MEMPHIS, Tenn. — Gov. Bill Lee said Thursday a shopping center in Memphis will be used as a COVID-19 alternative treatment center for non-acute patients.

The Army Corps reserves will be in charge of retrofitting the Gateway Shopping Center on Jackson Avenue for patients. This site is phase one — Memphis leaders say there will be two more sites.


Lee said the projected date that the state expects a surge in patients will peak around April 21, although the exact date is unknown.

The city of Memphis said Thursday it is still scouting sites for alternative treatment facilities it will build to handle COVID-19 patients as the number of patients rises, the city’s COO said.

The Memphis area has enough ventilators, hospital beds and ICU units today, but if the number of COVID-19 patients goes up dramatically, that could change, Doug McGowen said Thursday.

“We know that there’s a wave coming and that is what we’re all preparing for today. But we’re in good shape for now,” McGowen said. “Right now we can handle what we have, but in the next few days we’ll have to reassess that.”

There were 638 confirmed cases of COVID-19 in Shelby County, the health department reported Thursday morning, an increase of about 140 cases since the day before.

Because of the increase in cases, local leaders are looking at creating a facility that could handle possible overflow from hospitals, if needed.

McGowen said the city needs at least 1,000 additional hospital beds. That might be under one roof, or in separate locations.

City representatives are looking at arenas, warehouses and vacant retail spaces as possible locations for an alternative treatment center if there is overflow from hospitals.

FedEx Forum has been considered but its floor space is not quite large enough for the city’s needs, and the city’s convention center is currently under renovation and is not available, McGowen said.

“Were hopeful that by the time our peak hits we don’t have to make the decisions that some other communities have had to make,” McGowen said.

During Thursday’s virtual press conference, WREG’s Stacy Jacobson asked McGowen how they plan to get so many ventilators when everyone else needs them too.

He mentioned producers like General Motors and says Tennessee is about to get a shipment of 550. He expects Memphis to get some of those, but he didn’t say how they’ll get more than that.

The vast size of Memphis and the number of roads into and out of the city makes closing off the city at its borders impractical, McGowen said.
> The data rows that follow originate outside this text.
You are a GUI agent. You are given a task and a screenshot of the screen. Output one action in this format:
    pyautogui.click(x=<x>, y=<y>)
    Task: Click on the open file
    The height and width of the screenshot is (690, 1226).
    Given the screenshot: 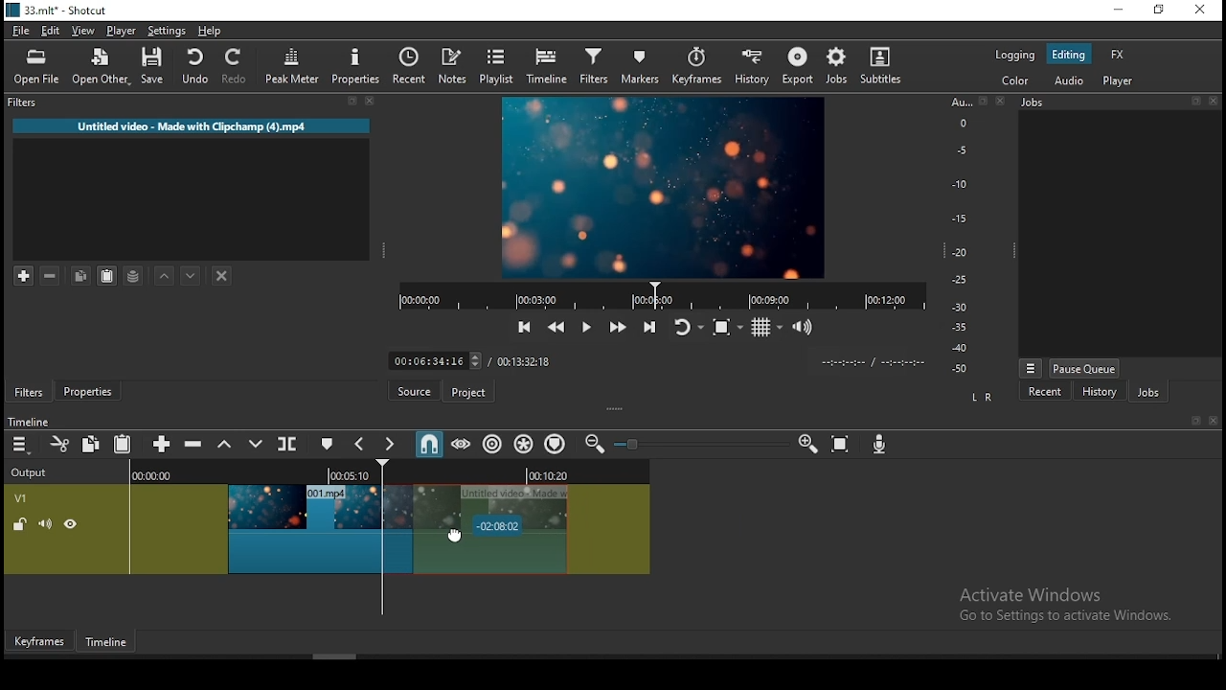 What is the action you would take?
    pyautogui.click(x=41, y=69)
Traffic at the Memphis airport has dropped dramatically on its own, so closure of that facility would not be necessary.

Once the first peak is over, it doesn’t mean the virus is gone, he said. Restrictions on businesses and travel outside the home will be lifted one by one as conditions allow.

Dr. Manoj Jain, another member of the city’s COVID-19 task force, said the single most important thing the community can do to keep hospitals from being overwhelmed is to continue social distancing, not interacting with people outside their home.

“When we social-distance, what we do is we starve the virus,” Jain said.